熒光標記的染色體原位雜交技術提供了一種快速而有效的手段,將DNA片斷和特定的真核生物細胞的染色體區帶聯系了起來,并將這些DNA片斷排序,這是研究
DNA順序在染色體上位置的最直接的方法。最早,人們根據Gall和Pardue在1969年的工作,于70年代,建立起了同位素原位雜交技術,但當時只
是用于DNA順序在多線染色體上的定位或是重復順序在中期染色體上的定位。1981年,Gerhard和Harper等首先證明有可能將從個體基因中得到
的單拷貝順序(SCP,single copy
probe)通過同位素原位雜交技術定位到中期染色體上。在此基礎上,80年代初起,熒光標記的原位雜交技術開始起步并得到運用且不斷地發展。
1. FISH技術簡介
FISH技術包括下列幾個步驟:a.探針的準備和標記;b.探針和染色體的雜交;c.信號檢測;d.雜交信號與分帶染色體的比較
1.1 探針的準備
探針的標記有兩種。直接標記是將熒光分子直接滲入到探針分子中,以前這種方法用的不多,由于有北京少的優點,近來在一些公司的試劑盒中得到應用。
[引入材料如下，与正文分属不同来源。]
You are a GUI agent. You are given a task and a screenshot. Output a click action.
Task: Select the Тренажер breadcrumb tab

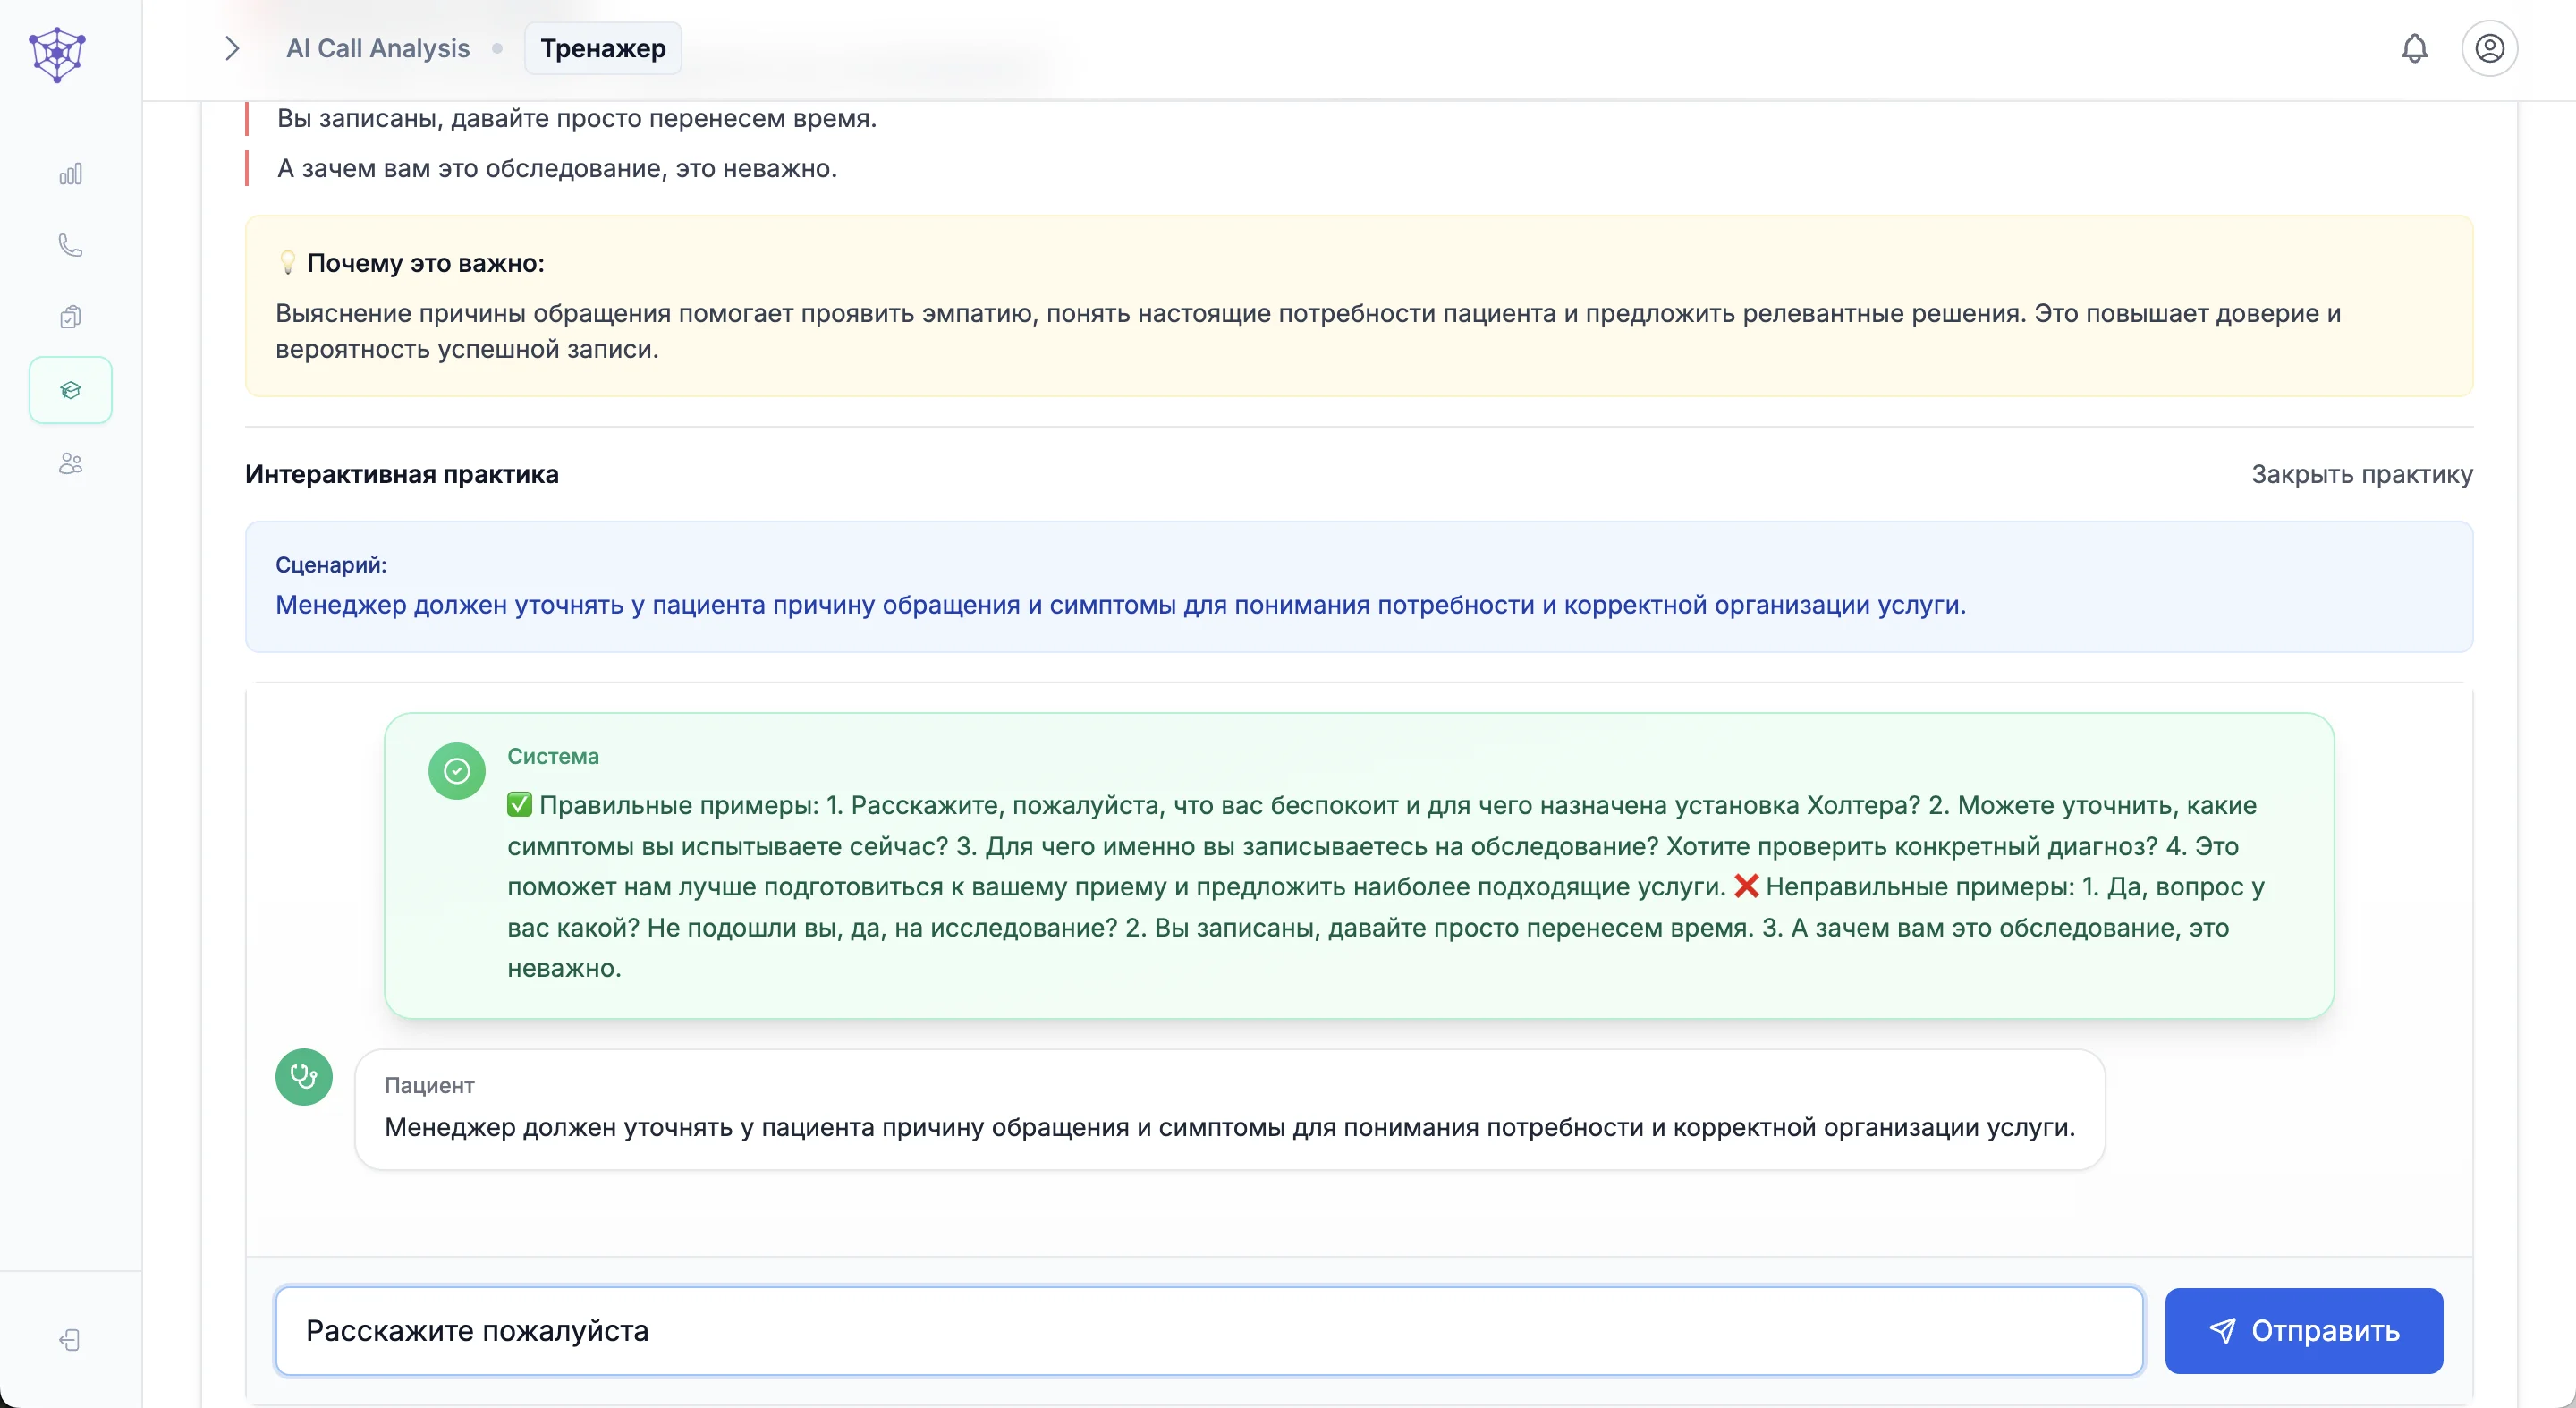(602, 48)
常用的間接法是將一些類似于半抗原(hapten)的標記分子滲入探針分子中,用的較多的試劑有生物素,地高辛(digoxigenin),二硝基苯(dinitrophenyl,DNP),汞和磺酸鹽(sulfonate)。
就摻入方式來說,生物素,地高辛等是以核苷酸衍生物的形式摻入的,可用切口平移法來進行的,現在更多的人開始用隨機引物法,用這兩種方法標記好的探針大小在
200-500bp范圍內,是用于雜交的最佳大小。另外,也可以在已知順序的兩個引物之間用PCR法來擴增,或從合適的載體上通過RNA轉錄而來。
1.2探針和染色體的雜交
最佳雜交條件取決于探針和目標的性質。已標記好的變性的探針(200-500bp)與變性的染色體在含有甲酸胺,鹽和硫酸葡萄聚糖的雜交緩沖液中雜交過夜接著是柔和的洗滌,以去除未雜交或錯配對的探針。